The Sooners have gotten to this point in the season in previous years, but have come up empty in a game they shouldn’t have ever lost. Here they are again, sitting with one loss and many feel the Sooners are the best or second best one loss team in the nation, but vulnerable. Injuries have decimated the offense, with Dominique Whaley and All-World WR Ryan Broyles on the shelf for the remainder of the season. But, QB Landry Jones is still upright, WR Kenny Stills can whip anyone and WR Jaz Reynolds has helped fill the massive void Broyles left after tearing his ACL against Texas A&M a couple of weeks ago. Not to mention, the Baylor defense is a sieve.

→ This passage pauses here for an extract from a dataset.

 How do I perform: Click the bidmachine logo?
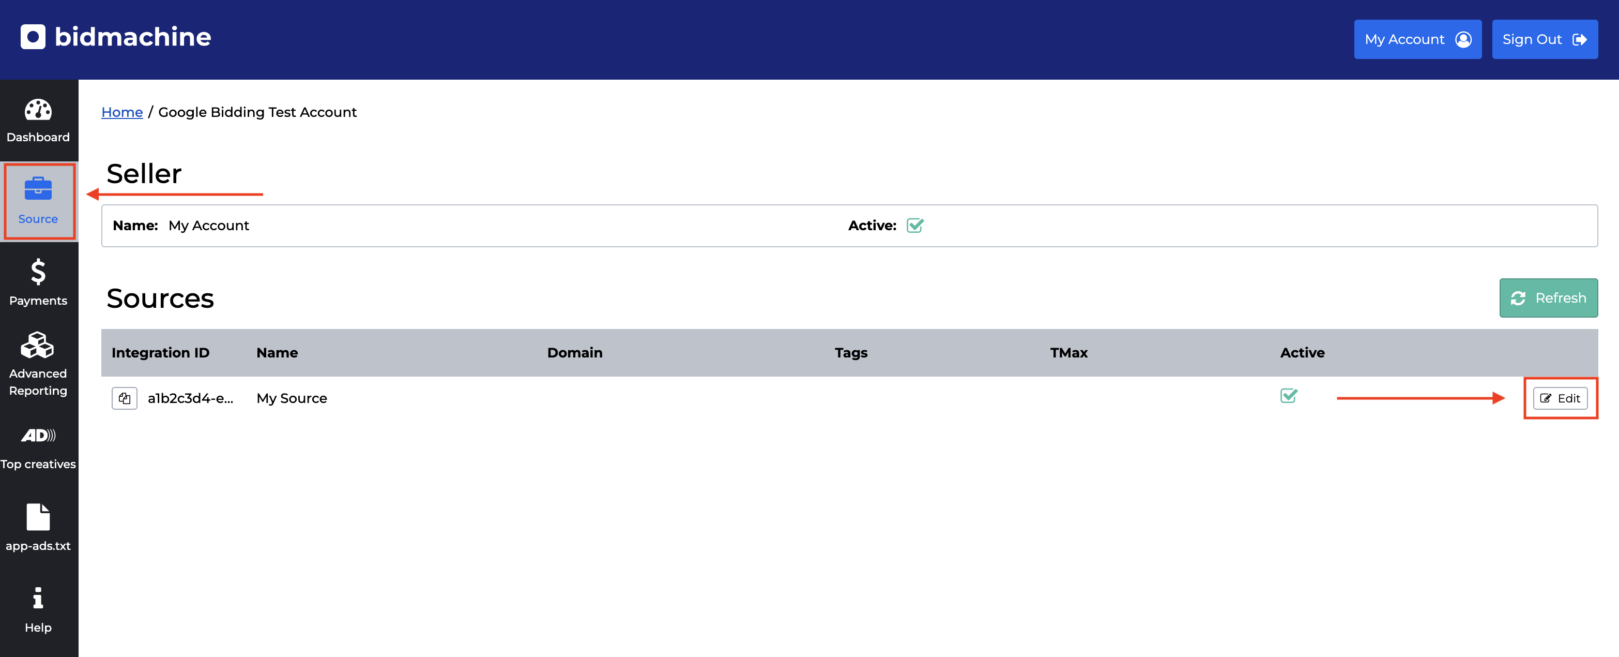116,36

But, the more compelling matchup this week is Robert Griffin III, Kendall Wright and company taking on the Sooner defense. The Sooners defense hasn’t been truly tested since the night of the Texas Tech loss, but facing the multi-dimensional star RG III presents a much different set of issues for the Sooners defense. The good news is that the defense IS relatively healthy and I think that the defensive front will be the key against Griffin. As he gets rid of the ball quickly, Griffin is difficult to corral in the pocket, but that’s what the Sooners must do. Rush responsibly but don’t lose your lane integrity. If he scrambles, force him to scramble up the middle where a linebacker is there to spy on him throughout the game.
Then, smash him.
Every time he drops to pass and most importantly, when he leaves the pocket, the Sooners have to hit him every chance they get. The Bears don’t turn the ball over much, but against Oklahoma State, they did and got smashed. This time out, the Bears will be a little more conservative so as to not get hammered early, but in so doing, they’ll play right into the Sooners hands. The Bear defense won’t stop the up-tempo attack and be roadkill in the second half.
After an emotionally taxing trip to Happy Valley last week, the Huskers get back to a somewhat normal week, if that’s possible. That said, a trip to the Big House is anything but normal for Nebraska as this is the first time since 1962 that the Big Red have visited Ann Arbor. I love that and this is one of the games I’ve been looking forward to since the beginning of the season.
It does help that there is the potential that it could mean something in the Legends division of the Big Ten. (Trust me, that takes some getting used to saying Legends division, but I’m getting there.) The most positive sign for the Wolverines is the continued defensive progress under defensive coordinator Greg Mattison. The Wolverines are 17th in the nation in total defense and other than the 28 that Michigan State scored (7 on a pick six), they’ve not given up more than 24 points in a conference game this season.
But, to beat Nebraska, even at home, the defense has to get off the field. The Wolverines can’t afford to be out on the field for 9 to 12 play drives on a consistent basis, but that’s what Nebraska can, and will, force them to do. Although the Huskers have QB Taylor Martinez, who is capable of taking it to the house every time he touches the ball, they’re not a group that generates a ton of big plays, in either the running or passing game. That said, the Huskers have become the Rex Burkhead show and they’ve found every way imaginable to get the ball to the gritty Texan. Since the Wisconsin loss, Burkhead has averaged over 28 touches a game, including 36 in a 24-3 win over Michigan State in Lincoln. The Huskers defense will frustrate the Michigan offense, bottling up RB Fitzgerald Toussaint and physically pounding a beaten-up Denard Robinson, while the offense does its “ground and pound” thing in a hard fought Nebraska win.